Sparala grossa/sparala forte/la tua verità“. Qual è la vostra?

Daniele: Non può essere altro che essere noi stessi, dando sempre il massimo in ogni situazione. Quello che vedete sul palco è quello che siamo.

Gabriele: Venendo alla citazione del nostro brano, alla fine quella è una canzone che parla di tutte le fesserie che raccontiamo agli altri ma in primis a noi stessi. Riuscire ad essere ciò che si è veramente credo sia un privilegio, e una conquista. Più spesso, invece, viviamo la vita di un altro, non la nostra. Mmm, la nostra verità… se suoniamo è perché magari crediamo di avere qualcosa da dire e sentiamo un fuoco dentro.

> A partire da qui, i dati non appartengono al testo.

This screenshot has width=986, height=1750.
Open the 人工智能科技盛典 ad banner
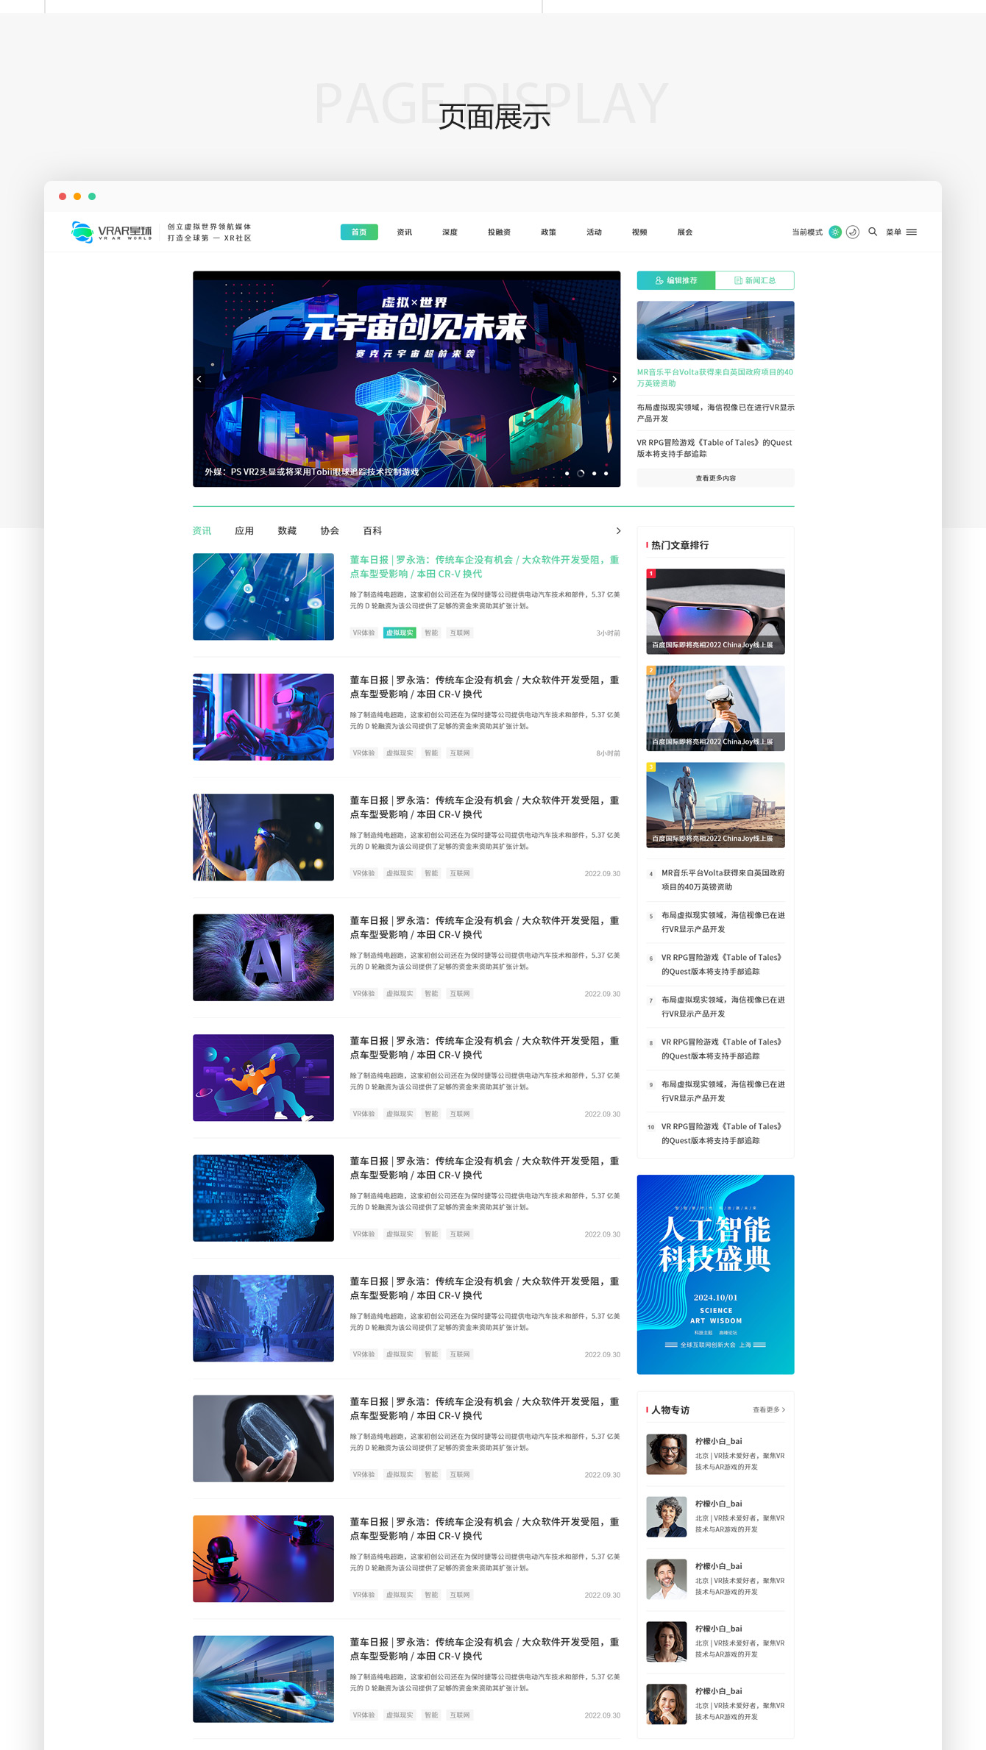click(715, 1274)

Senza il fuoco dentro che si suona a fare?

Non resta che attendere le prossime esplosioni: gli Exploders Duo hanno altri progetti per il futuro?

Daniele: Continuare a testa bassa, pedalare, e prenderci tutto il buono possibile da quella che oltre ad essere una partnership musicale è una fortissima e meravigliosa amicizia, che il fatto di suonare soltanto in due ha sicuramente alimentato e rafforzato!

Gabriele: Per questo abbiamo detto no ai bassisti! (Ridono) Per adesso noi pensiamo a suonare, che è quello che amiamo fare: il passaparola deciderà cosa ne sarà di noi. Un obiettivo è sicuramente quello di trovare un momento di calma e concentrazione, durante il quale fare il punto sulle esperienze maturate e su quanto raccolto musicalmente nell’ultimo anno, per poter mettere a frutto tutto questo e scrivere il più possibile. Questo perché il progetto futuro è quello di fare un disco, ecco, ma senza alcuna fretta. Abbiamo anche avuto proposte in merito che stiamo valutando.